§ **PROVIDED INFORMATION**:
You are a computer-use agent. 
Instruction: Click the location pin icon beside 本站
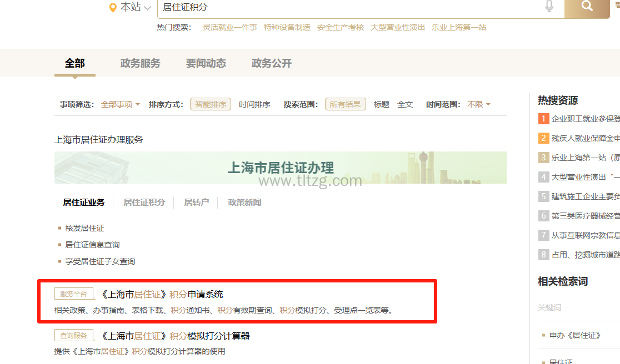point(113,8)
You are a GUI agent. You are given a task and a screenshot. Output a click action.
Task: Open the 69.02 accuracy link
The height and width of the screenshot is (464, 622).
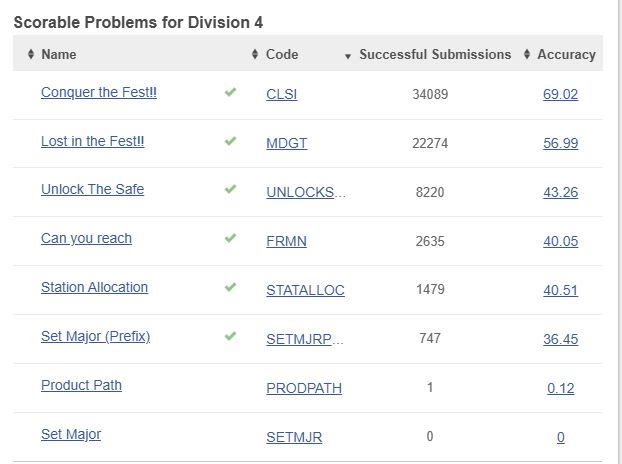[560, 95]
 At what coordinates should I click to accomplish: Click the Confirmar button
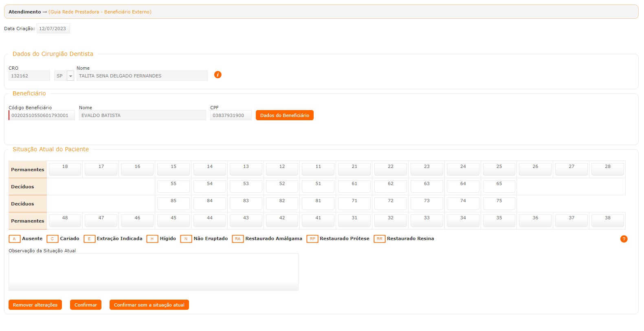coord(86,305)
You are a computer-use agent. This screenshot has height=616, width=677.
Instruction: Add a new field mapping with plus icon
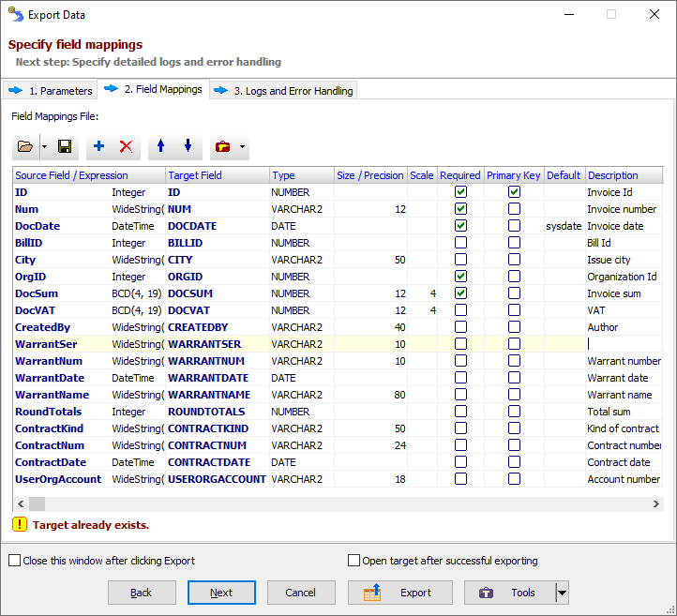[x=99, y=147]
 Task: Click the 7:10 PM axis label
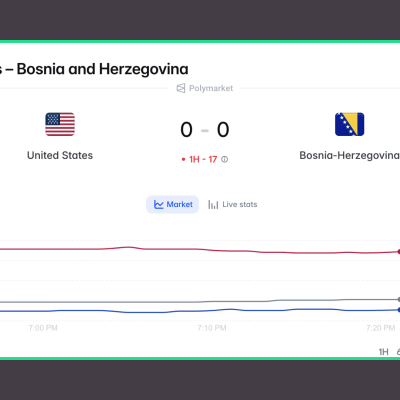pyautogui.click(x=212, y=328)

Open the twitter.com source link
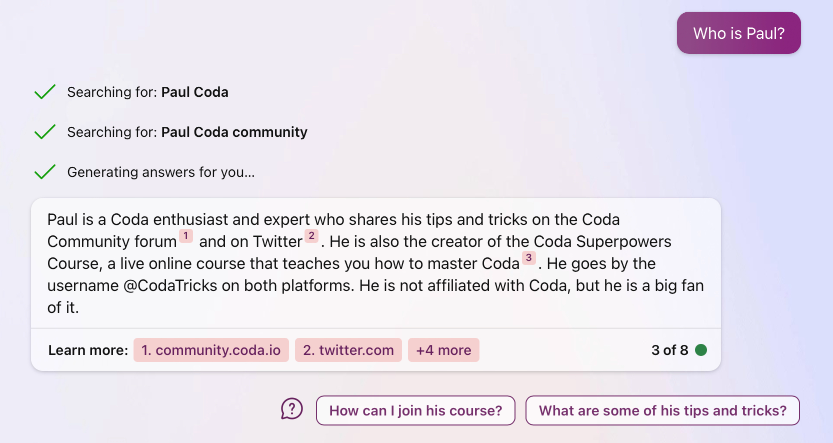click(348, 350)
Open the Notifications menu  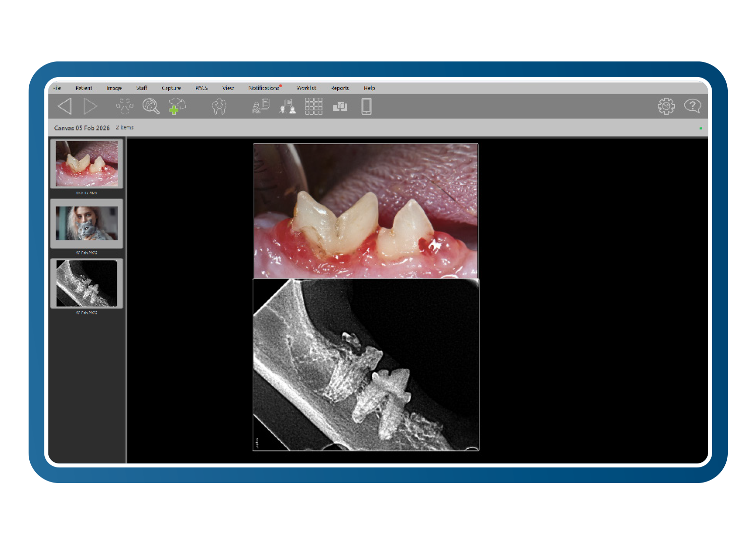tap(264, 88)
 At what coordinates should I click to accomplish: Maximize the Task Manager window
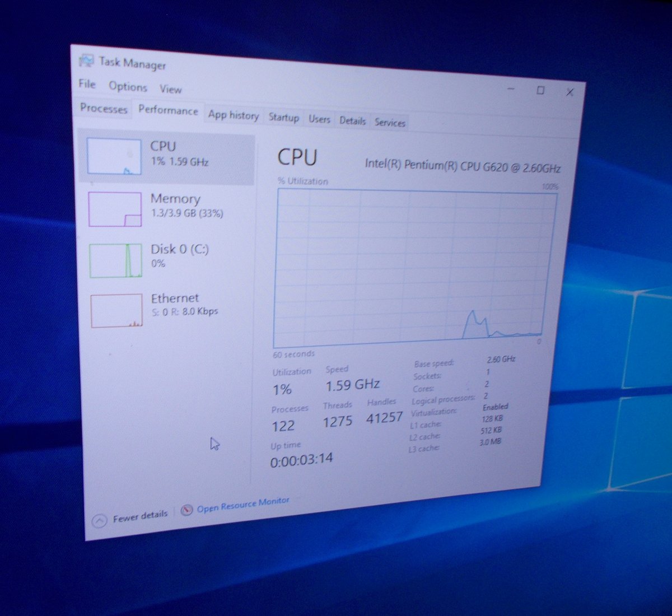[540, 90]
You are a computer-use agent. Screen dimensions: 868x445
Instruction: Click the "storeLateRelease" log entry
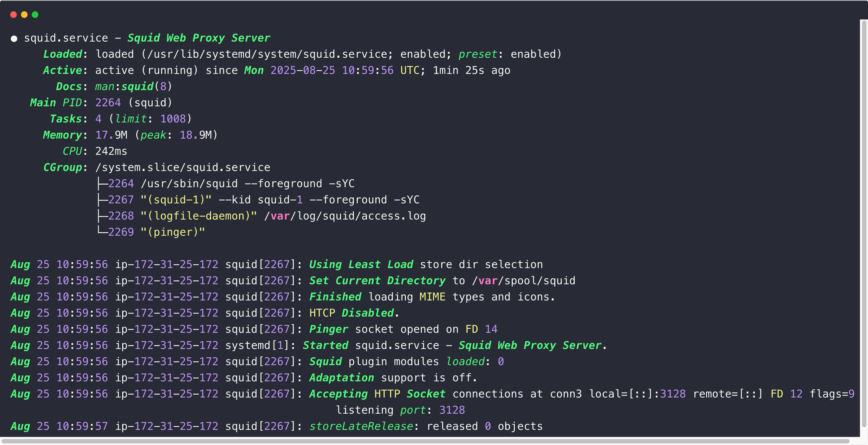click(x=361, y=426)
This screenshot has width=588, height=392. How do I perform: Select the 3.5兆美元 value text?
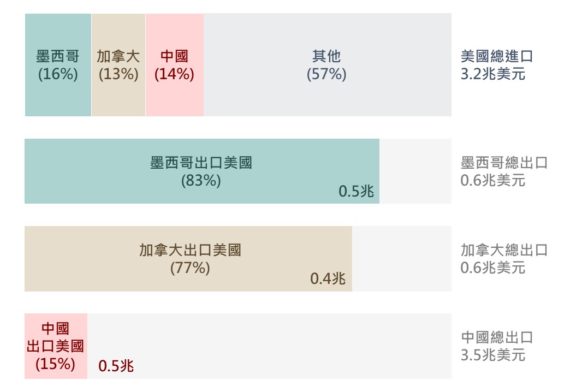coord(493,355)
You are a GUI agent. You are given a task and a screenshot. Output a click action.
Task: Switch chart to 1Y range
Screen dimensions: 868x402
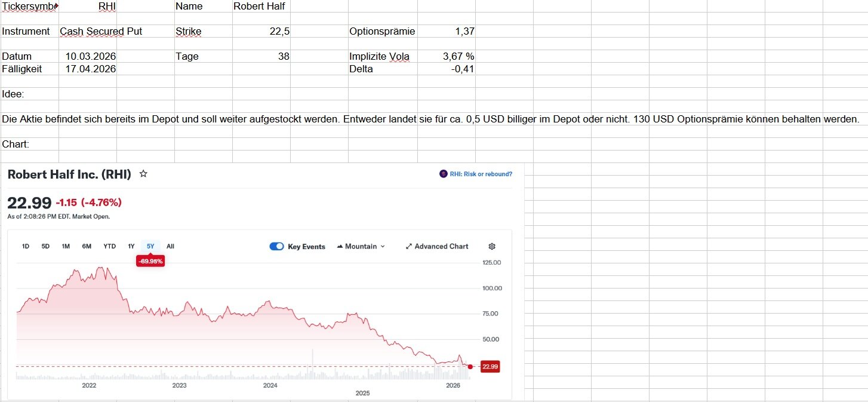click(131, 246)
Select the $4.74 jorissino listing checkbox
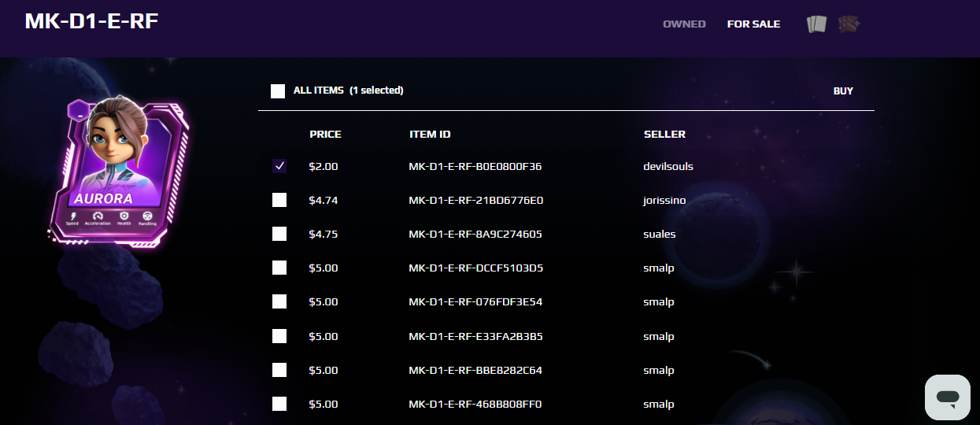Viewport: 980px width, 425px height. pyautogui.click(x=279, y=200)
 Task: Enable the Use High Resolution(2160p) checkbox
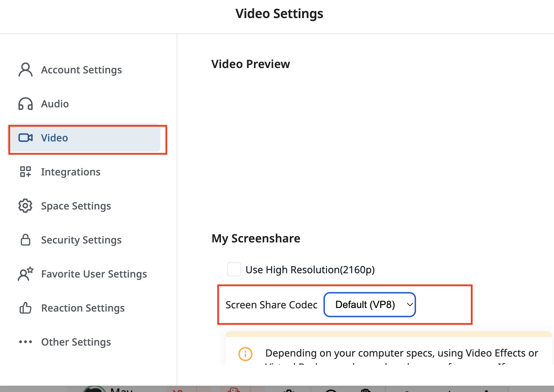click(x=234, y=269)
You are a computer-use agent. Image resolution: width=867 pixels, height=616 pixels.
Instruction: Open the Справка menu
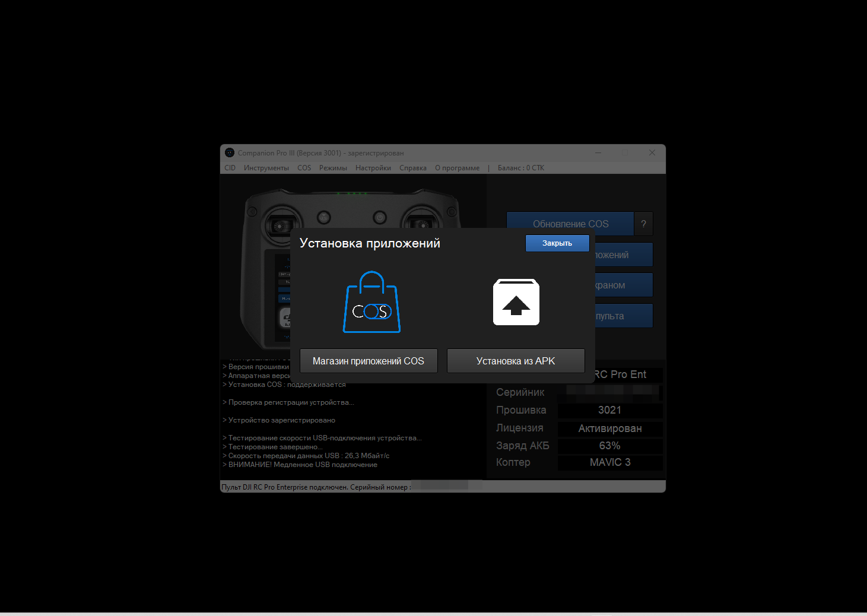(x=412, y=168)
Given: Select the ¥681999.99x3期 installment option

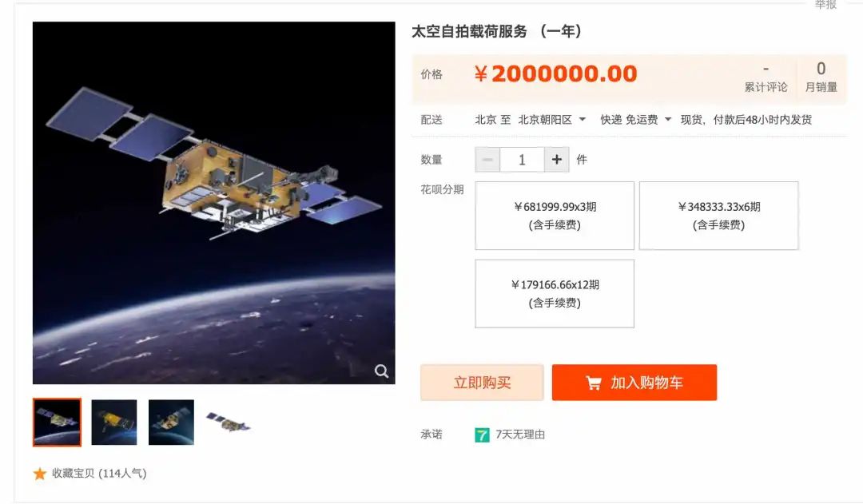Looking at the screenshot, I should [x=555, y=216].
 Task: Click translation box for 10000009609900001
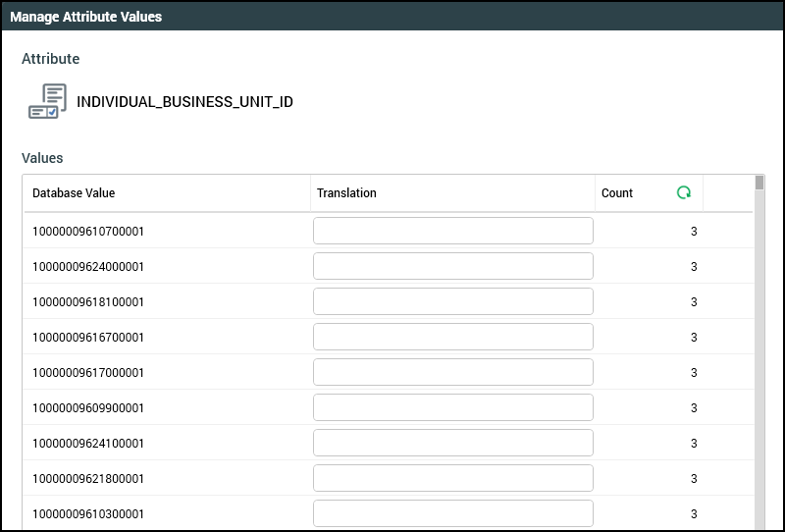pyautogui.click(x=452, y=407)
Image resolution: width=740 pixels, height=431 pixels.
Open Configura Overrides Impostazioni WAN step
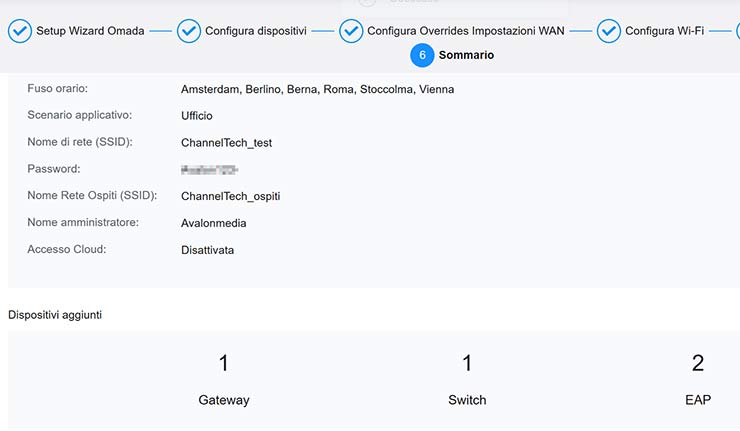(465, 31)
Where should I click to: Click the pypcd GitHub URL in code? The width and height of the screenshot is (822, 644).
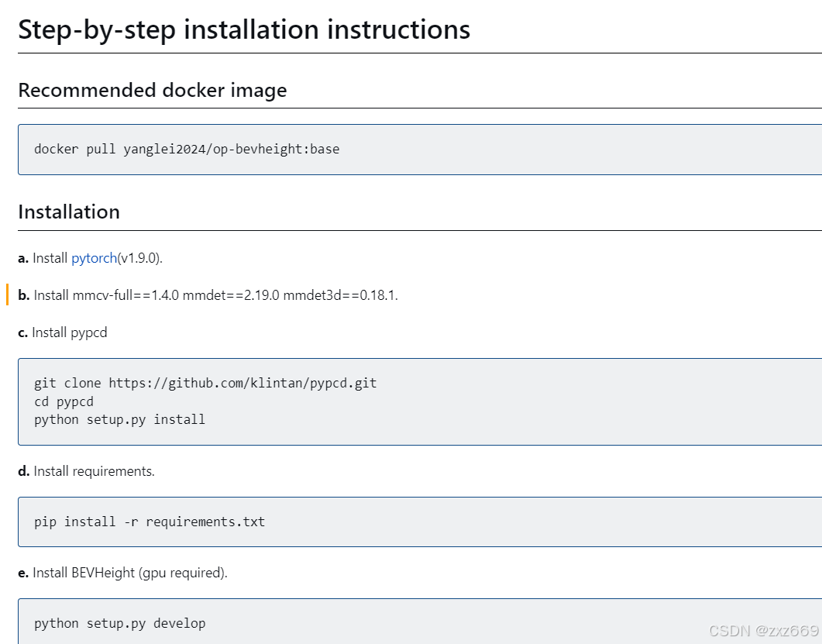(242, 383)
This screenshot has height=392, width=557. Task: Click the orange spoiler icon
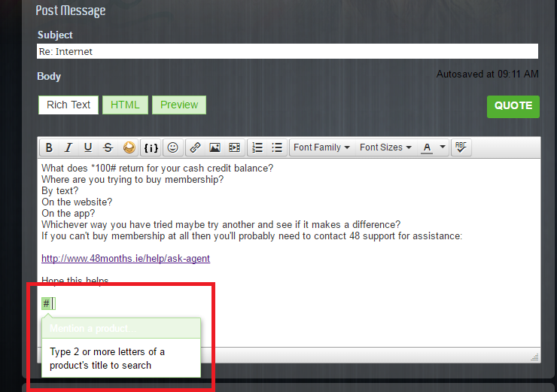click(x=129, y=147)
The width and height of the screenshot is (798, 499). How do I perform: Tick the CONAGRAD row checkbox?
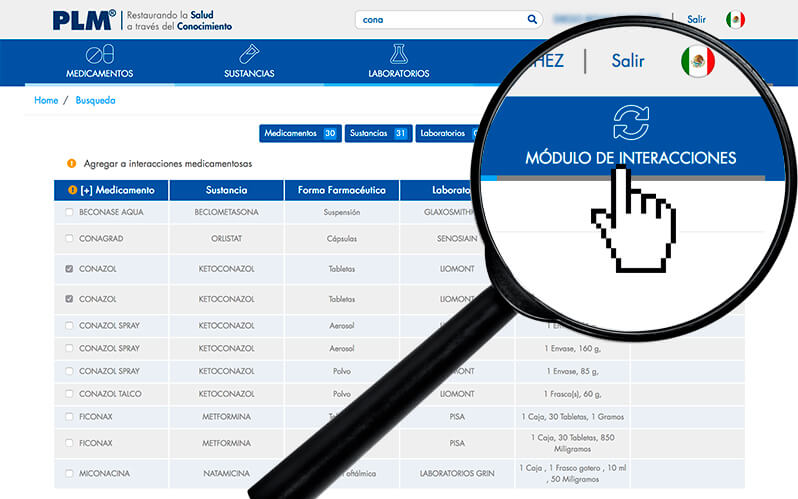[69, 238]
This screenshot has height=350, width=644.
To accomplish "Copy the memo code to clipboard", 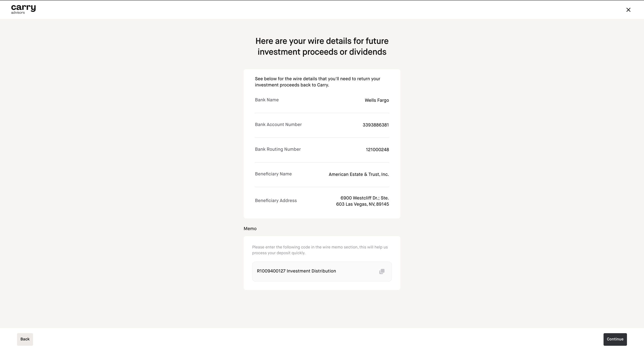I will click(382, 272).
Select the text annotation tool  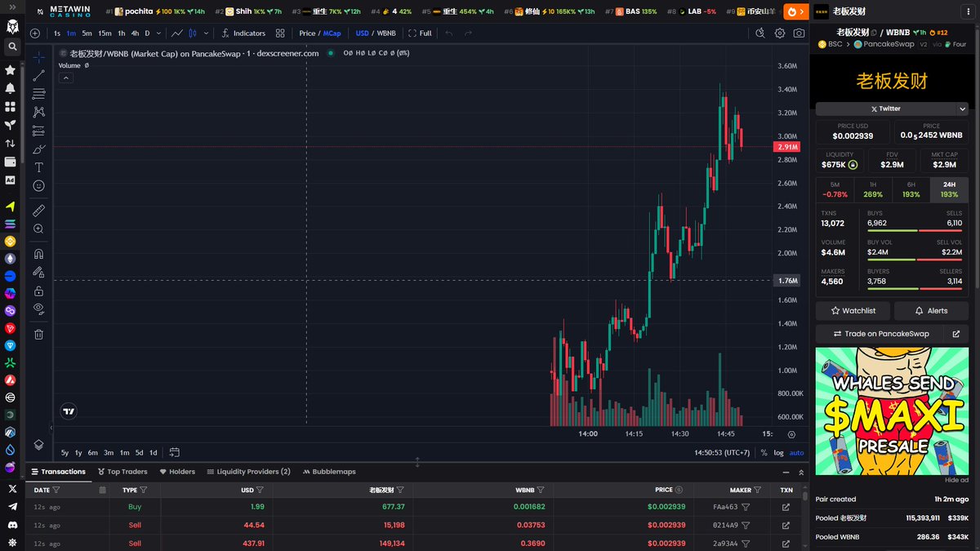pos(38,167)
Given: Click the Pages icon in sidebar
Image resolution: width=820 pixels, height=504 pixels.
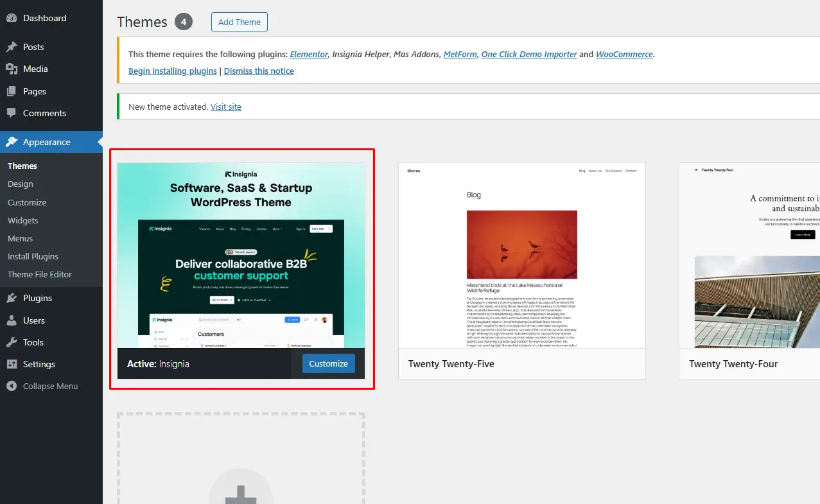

§ **PROBLEM TO SOLVE**: How many lines in the records hold the string "pixels"? Answer with only that number.

§ **EXERCISE SOLUTION**: 3